Expression of cadherins and their undercoat proteins (α-, β-, and γ-catenins and p120) and accumulation of β-catenin with no gene mutations in synovial sarcoma

Abstract.

E-cadherin, the major intercellular adhesion molecule of epithelial cells, is important in determining the architecture of sarcomas, especially those showing epithelioid features. In addition to its role in cell adhesion, β-catenin, a cadherin undercoat protein, has been shown to function as a downstream transcriptional activator of the Wnt/Wingless signaling pathway. In order to evaluate the significance of the cadherin cell adhesion system and the Wnt/Wingless signaling pathway in the morphogenesis and/or tumorigenesis of synovial sarcoma (a major type of sarcoma with epithelioid features), immunoreactivity for pan-cadherin, E-cadherin, and their undercoat proteins (α-, β- ,and γ-catenins and p120) was evaluated in 15 synovial sarcomas. Immunoreactivity for pan-cadherin, E-cadherin, α-catenin, β-catenin, and p120 was observed in all 15 specimens. Immunoreactivity for pan-cadherin was stronger than that for E-cadherin. Expression of γ-catenin was detected in ten specimens.
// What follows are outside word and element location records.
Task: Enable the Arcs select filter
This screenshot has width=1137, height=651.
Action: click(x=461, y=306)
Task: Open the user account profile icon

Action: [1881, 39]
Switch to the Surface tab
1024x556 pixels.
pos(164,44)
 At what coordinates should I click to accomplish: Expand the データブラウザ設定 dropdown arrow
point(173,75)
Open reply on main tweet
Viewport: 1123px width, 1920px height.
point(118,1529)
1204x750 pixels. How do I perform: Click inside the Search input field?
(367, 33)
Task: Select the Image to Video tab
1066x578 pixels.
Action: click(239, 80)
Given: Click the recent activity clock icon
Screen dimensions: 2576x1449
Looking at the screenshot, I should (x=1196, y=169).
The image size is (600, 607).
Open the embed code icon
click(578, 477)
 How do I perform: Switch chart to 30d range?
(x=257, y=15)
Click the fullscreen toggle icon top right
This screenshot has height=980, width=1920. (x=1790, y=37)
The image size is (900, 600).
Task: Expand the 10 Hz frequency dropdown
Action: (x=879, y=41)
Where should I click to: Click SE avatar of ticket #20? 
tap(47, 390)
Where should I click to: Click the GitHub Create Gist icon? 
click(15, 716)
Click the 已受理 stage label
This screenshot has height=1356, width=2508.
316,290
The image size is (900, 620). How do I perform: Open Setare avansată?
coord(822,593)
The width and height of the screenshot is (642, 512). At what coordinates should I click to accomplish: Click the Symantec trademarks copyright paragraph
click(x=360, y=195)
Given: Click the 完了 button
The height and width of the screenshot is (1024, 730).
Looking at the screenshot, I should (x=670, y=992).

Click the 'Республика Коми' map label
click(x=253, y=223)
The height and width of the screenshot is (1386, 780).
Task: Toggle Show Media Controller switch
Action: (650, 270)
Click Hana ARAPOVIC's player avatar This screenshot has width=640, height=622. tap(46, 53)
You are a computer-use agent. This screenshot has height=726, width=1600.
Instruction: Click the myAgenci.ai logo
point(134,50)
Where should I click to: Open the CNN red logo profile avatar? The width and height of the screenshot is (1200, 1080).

Although β-catenin was observed only at the cell–cell boundaries in four specimens, it was present in the nucleus and cytoplasm and at the cell–cell boundaries in the other 11, suggesting constitutional activation of the Wnt/Wingless signaling pathway in synovial sarcoma. Direct sequencing for exon 3 of the β-catenin gene, however, revealed no mutations in any of the 15 specimens. In conclusion, other types of cadherin besides E-cadherin, together with cadherin undercoat proteins, may play a role in cell adhesion in synovial sarcoma. Furthermore, mechanisms other than mutation of exon 3 of the β-catenin gene may activate the Wnt/Wingless signaling pathway in this type of tumor.